Here’s what you do. Before picking an envelope, choose a number X. Since we know nothing about amounts A or B, X is going to have to be more or less random. Now choose an evelope and look at the amount. If amt < X, then trade the envelope for the second. If amt > X, keep it.

## Why Is this Better?

Okay, so this may not seem like the brilliant strategy you may have expected. It might not even seem like you’re doing better since you have to randomly choose X. But you are, and here’s why.
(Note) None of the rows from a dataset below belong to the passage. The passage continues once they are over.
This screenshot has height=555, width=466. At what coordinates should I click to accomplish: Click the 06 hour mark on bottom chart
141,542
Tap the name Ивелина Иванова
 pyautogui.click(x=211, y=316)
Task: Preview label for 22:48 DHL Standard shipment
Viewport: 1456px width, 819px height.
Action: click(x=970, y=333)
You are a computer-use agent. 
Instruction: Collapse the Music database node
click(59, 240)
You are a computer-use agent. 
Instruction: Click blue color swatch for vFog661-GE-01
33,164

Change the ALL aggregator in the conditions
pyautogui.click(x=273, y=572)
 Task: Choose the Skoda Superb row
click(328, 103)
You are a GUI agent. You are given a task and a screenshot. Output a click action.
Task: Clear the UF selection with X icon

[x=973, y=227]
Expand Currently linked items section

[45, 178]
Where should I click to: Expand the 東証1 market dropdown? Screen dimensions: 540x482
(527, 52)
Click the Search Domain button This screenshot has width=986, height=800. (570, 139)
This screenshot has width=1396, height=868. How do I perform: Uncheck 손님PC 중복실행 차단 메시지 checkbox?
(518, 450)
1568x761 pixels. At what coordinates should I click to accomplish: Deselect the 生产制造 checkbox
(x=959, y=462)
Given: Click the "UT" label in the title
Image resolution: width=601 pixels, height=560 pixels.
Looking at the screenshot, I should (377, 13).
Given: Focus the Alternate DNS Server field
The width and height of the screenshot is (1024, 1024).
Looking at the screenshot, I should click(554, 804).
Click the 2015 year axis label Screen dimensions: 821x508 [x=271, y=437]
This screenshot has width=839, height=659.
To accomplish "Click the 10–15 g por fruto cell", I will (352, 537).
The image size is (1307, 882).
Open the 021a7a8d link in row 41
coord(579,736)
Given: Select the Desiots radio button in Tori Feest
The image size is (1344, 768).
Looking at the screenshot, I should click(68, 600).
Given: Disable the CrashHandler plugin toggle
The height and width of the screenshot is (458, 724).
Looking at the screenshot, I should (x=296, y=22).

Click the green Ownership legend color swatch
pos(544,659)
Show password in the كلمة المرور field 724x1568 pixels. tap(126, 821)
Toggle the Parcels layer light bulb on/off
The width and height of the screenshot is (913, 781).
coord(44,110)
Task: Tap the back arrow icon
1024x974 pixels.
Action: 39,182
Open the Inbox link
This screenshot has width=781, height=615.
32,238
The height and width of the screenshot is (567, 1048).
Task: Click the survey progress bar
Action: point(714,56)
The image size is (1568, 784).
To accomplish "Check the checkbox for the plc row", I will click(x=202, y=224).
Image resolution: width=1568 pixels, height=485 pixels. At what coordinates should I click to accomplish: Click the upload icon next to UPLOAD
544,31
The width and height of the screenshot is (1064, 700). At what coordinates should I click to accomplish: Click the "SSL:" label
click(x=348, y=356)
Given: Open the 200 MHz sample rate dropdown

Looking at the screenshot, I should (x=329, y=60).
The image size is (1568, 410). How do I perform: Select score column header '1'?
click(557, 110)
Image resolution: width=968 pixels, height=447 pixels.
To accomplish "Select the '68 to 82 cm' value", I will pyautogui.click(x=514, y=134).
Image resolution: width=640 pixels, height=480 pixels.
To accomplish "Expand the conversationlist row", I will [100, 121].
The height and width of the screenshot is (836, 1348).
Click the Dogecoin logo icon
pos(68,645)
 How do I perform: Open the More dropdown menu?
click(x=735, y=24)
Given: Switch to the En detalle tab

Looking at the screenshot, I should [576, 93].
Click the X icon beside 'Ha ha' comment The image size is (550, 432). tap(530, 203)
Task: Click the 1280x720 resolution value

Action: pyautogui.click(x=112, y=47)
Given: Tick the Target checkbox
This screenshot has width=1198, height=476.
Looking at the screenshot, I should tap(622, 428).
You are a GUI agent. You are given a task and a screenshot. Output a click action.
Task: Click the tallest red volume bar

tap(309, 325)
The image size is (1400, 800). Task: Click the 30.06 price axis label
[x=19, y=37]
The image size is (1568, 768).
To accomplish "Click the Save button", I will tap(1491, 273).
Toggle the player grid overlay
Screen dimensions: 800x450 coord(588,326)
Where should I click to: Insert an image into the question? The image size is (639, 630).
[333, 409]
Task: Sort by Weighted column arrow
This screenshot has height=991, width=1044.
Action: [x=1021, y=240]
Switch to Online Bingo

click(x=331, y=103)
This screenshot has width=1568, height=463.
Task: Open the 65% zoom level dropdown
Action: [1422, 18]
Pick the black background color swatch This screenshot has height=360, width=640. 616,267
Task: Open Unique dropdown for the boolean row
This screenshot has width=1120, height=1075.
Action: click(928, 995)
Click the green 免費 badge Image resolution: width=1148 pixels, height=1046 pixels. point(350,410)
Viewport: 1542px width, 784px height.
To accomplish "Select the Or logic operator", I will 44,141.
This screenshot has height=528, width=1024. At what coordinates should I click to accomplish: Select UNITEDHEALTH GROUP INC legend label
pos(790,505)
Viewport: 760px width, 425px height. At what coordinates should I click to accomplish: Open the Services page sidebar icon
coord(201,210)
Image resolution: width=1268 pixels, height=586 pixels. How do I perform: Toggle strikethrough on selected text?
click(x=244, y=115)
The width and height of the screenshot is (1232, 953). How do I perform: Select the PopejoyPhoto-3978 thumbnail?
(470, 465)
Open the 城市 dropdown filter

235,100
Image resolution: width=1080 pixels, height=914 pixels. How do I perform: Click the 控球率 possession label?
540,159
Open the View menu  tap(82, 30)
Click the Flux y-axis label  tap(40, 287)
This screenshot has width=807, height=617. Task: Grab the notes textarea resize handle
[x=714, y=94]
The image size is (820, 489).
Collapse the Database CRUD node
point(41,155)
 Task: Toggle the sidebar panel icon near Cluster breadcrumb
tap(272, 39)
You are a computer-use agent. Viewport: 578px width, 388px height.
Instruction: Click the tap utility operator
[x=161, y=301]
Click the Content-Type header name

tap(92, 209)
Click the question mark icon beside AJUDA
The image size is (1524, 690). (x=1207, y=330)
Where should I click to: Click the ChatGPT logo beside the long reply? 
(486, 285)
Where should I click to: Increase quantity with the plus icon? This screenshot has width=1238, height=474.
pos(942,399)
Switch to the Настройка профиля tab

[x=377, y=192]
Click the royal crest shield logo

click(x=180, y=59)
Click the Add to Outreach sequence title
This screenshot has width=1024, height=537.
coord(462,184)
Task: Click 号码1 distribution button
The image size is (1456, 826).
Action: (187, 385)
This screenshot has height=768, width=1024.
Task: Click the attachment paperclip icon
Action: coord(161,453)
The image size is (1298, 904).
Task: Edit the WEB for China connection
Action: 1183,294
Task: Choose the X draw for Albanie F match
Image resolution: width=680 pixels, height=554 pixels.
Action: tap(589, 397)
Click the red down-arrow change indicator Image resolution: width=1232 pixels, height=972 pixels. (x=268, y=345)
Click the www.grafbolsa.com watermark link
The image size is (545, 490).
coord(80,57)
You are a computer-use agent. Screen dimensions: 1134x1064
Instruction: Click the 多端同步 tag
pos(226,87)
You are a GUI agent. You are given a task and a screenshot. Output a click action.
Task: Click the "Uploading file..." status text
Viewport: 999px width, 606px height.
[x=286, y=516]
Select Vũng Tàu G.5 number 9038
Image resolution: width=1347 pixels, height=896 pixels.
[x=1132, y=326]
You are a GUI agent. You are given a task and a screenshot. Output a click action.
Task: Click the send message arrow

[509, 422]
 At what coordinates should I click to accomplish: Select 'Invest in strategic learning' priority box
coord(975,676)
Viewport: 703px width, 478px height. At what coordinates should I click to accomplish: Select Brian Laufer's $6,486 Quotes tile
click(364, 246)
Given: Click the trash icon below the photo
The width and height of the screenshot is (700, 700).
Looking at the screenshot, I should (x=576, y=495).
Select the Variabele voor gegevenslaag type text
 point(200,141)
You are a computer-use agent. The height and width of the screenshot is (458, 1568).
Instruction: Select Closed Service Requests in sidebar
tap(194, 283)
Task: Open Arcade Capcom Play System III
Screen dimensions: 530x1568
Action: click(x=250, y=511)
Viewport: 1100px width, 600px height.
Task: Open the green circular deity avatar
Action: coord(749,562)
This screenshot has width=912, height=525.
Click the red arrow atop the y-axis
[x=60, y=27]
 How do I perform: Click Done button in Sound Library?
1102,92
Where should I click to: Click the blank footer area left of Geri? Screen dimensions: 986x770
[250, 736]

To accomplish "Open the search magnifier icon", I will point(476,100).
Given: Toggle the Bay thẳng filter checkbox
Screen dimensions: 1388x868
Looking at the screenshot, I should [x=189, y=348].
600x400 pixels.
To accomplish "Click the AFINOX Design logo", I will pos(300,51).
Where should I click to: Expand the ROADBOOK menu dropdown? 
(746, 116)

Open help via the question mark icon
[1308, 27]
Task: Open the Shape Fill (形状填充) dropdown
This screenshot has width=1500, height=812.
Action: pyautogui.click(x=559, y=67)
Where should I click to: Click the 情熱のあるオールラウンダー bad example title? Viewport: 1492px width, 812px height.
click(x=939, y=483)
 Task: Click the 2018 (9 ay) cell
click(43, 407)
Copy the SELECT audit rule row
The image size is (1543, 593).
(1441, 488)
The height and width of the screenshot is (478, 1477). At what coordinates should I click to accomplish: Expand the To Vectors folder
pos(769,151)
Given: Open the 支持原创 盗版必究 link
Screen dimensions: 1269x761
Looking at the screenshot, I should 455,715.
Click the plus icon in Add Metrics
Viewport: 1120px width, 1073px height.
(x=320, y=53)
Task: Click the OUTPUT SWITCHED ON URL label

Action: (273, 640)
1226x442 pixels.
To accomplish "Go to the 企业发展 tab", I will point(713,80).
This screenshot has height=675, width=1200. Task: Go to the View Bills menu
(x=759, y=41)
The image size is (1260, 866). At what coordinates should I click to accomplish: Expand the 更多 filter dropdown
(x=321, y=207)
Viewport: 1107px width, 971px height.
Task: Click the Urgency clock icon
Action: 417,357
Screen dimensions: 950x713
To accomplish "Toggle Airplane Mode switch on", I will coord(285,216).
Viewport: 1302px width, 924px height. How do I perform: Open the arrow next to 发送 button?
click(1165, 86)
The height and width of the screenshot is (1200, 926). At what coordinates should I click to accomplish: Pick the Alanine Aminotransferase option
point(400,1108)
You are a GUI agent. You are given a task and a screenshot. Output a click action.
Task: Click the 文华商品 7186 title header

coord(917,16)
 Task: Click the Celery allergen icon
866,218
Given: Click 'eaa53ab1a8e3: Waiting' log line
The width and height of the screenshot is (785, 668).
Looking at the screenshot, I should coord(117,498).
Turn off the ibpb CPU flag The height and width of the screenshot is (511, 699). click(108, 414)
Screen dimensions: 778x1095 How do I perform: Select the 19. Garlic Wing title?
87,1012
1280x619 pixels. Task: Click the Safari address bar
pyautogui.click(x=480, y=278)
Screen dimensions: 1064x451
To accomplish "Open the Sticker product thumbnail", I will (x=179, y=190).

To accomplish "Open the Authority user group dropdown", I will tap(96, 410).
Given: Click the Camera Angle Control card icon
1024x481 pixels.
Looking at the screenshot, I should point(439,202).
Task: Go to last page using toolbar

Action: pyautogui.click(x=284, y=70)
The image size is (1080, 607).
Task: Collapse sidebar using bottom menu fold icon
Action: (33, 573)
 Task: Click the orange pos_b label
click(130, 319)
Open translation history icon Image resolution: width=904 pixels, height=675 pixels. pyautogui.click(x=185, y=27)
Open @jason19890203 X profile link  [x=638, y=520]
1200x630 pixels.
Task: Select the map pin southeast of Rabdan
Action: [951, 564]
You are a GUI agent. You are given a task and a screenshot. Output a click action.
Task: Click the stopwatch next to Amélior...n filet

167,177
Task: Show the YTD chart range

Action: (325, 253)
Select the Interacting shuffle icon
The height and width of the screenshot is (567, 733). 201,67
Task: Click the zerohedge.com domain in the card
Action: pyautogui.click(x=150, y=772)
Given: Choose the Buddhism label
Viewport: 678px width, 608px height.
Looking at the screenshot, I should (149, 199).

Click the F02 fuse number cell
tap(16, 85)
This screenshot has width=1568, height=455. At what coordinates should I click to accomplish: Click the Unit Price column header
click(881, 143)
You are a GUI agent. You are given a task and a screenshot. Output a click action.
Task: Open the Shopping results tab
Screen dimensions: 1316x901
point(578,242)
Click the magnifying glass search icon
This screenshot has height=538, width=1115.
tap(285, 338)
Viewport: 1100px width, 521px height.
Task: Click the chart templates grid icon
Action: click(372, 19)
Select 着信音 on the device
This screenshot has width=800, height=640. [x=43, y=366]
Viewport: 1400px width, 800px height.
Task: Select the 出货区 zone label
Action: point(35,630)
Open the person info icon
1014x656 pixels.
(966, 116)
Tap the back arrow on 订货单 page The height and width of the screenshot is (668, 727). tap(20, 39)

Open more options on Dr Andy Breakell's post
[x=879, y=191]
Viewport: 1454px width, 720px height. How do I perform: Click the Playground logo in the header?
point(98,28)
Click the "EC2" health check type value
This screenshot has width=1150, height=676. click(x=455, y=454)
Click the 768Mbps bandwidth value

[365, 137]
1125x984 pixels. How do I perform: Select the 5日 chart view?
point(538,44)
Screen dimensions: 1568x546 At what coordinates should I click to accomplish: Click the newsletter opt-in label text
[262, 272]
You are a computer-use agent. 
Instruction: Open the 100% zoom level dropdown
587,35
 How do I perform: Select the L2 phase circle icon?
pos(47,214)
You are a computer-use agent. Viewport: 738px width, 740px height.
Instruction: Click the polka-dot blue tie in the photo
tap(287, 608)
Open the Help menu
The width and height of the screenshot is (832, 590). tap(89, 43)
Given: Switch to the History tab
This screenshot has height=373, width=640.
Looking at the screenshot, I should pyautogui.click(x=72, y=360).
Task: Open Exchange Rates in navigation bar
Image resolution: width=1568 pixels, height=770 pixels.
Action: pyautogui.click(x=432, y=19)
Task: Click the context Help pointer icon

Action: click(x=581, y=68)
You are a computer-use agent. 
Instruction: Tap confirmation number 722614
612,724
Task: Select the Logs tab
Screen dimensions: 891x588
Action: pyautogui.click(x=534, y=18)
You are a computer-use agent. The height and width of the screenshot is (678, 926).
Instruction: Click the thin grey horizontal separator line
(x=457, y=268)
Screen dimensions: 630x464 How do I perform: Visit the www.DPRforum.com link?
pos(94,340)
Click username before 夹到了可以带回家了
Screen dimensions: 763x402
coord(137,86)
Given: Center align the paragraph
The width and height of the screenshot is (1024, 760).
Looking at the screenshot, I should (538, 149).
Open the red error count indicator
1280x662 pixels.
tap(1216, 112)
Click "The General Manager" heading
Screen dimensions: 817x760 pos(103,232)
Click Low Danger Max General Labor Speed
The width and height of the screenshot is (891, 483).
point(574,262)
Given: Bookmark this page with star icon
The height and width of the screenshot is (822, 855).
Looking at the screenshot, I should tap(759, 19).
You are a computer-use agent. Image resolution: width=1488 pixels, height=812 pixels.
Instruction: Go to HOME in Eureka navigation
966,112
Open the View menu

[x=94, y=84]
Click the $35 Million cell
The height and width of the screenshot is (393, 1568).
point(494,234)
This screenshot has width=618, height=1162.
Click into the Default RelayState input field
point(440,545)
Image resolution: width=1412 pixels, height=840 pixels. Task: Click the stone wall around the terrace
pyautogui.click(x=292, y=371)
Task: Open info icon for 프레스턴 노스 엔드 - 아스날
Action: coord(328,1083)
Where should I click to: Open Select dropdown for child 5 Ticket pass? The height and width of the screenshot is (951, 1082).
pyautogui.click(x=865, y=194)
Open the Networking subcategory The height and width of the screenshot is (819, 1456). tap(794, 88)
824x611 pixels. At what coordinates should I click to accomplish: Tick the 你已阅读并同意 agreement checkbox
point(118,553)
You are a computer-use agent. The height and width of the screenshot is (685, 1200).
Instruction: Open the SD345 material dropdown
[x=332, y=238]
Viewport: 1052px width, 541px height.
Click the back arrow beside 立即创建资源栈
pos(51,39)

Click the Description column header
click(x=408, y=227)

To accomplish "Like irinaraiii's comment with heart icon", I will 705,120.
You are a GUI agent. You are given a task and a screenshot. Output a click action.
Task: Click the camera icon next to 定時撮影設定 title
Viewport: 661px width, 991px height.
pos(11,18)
We have to break this down into different cases based on the relationship of X to A and B.

Case 1: X > A and B

In this case you’re back to the expected value of (A + B)/2 since you’re going to get whichever envelope you choose second (you’ll always trade the first envelope you choose since amt < X). So in this case we’re not doing any better but we’re also not doing any worse.

Case 2: X < A and B

In this base you’re again back to (A + B)/2 since you’ll get whichever envelope you choose first.

Case 3: A < X < B

In this case you will ALWAYS get B, the greater value! If you choose B first, you’ll keep it since amt > X and if you choose A first you’ll trade it since amt < X. Since you have done better in one case and kept the other cases the same as the naive approach you have improved you’re total chances.

## Conclusion

Interestingly enough that strategy improves your expected earnings. It’s difficult to say by how much you improved since that depends on the odds of guessing an X between A and B. If you were to say that all 3 cases are equal you would get:

(1/3)*(A + B)/2 + (1/3)*(A + B)/2 + (1/3)*B

=  (1/3)(A + B) + (1/3)*B

Using our early value of A=50 and B=100 we get expected value = \$83.3 > \$75 from the naive approach.

Now clearly the odds of guessing X between A and B are not so straightforward to be 1/3 but this serves as an example that it improves your odds. The actual probability of guessing X would depend on what you knew about the person offering you the game, etc and is hard to estimate in any concrete useful way. But the strategy holds regardless of the value.

So next time someone offers you a game where you can only win money or more money you’ll know how to go about playing.